By Jeff Lagerquist
The Ryerson Students’ Union will appear in small claims court in early 2011 to determine if third-year engineering student and former RSU presidential candidate Mark Single is entitled to the $290 in his tuition fees allocated to the RSU Members’ Health and Dental Plan.
“We plan to respond based on the policy that has been established by our board of directors,” said RSU president Toby Whitfield.
The student policy offered by Green Shield through the RSU includes 80 per cent of prescription drug costs, $500 for massage therapy, $300 for chiropractic care, and $240 in physiotherapy, as well as basic dental and travel coverage to a maximum of $750 per year.
“I should have the freedom to choose how I take care of my personal health,” said Single, whose opt-out request was declined.
Students with coverage through a family member or spouse have the opportunity to opt out of the plan and recover the fee if they have “similar benefits,” according to the link on the RSU website. Single submitted an out of province health insurance policy and expressed his intention to personally pay for additional expenses. However, he was unable to prove that he is sufficiently covered and his request was declined.
Single isn’t convinced that he needs coverage for items like custom foot orthotics.
“OHIP covers all the basics, anything beyond that should be up to the students, not shoved down their throats by the student’s union,” he said.

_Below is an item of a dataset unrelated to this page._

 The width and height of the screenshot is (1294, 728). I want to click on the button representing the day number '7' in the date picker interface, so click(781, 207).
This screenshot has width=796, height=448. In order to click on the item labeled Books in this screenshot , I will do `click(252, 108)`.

Armed with a video camera, Single served RSU President Toby Whitfield with court documents on Dec. 10. Whitfield allegedly called security services, claiming he was being harassed by Single.
“Some of our staff didn’t feel comfortable being videotaped. There was a back and fourth about that,” said Whitfield.

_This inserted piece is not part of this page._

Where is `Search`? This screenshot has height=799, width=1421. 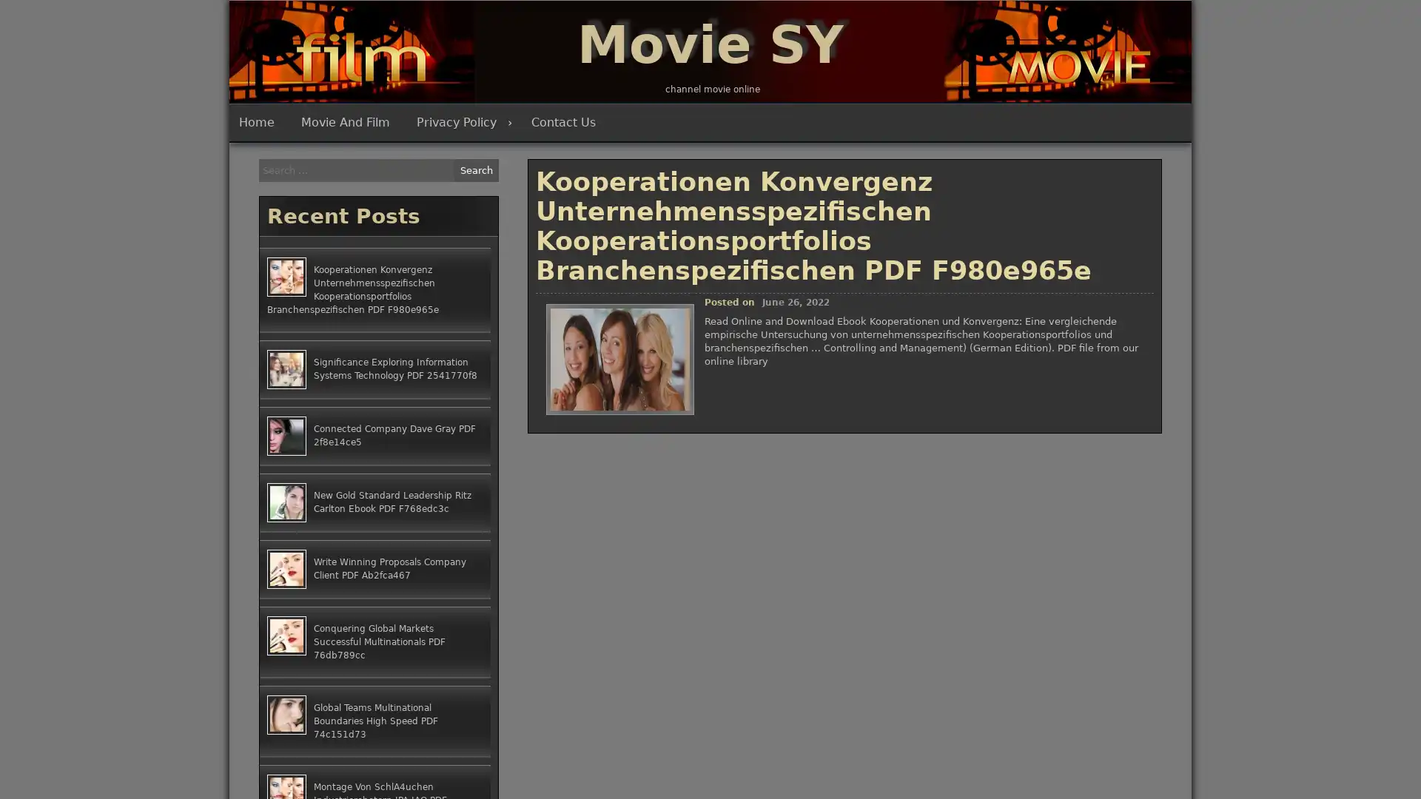
Search is located at coordinates (476, 170).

Last March, Single introduced a bylaw amendment motion at the RSU Annual General Meeting that would allow students to opt out of the RSU entirely, a move he now admits would be “virtually impossible.”
The $110 annual fee that students pay for RSU and Canadian Federation of Students membership supports campus groups like CKLN, the Eyeopener, and the Used Book Store. Despite the set back, he sees the health plan issue as a practical first step. Single’s case against the RSU is not a class action and is not intended to set any kind of official precedent.
“I’m not convinced I will win, but I do want to open the eyes of students. What the RSU does is not always in their best interest.”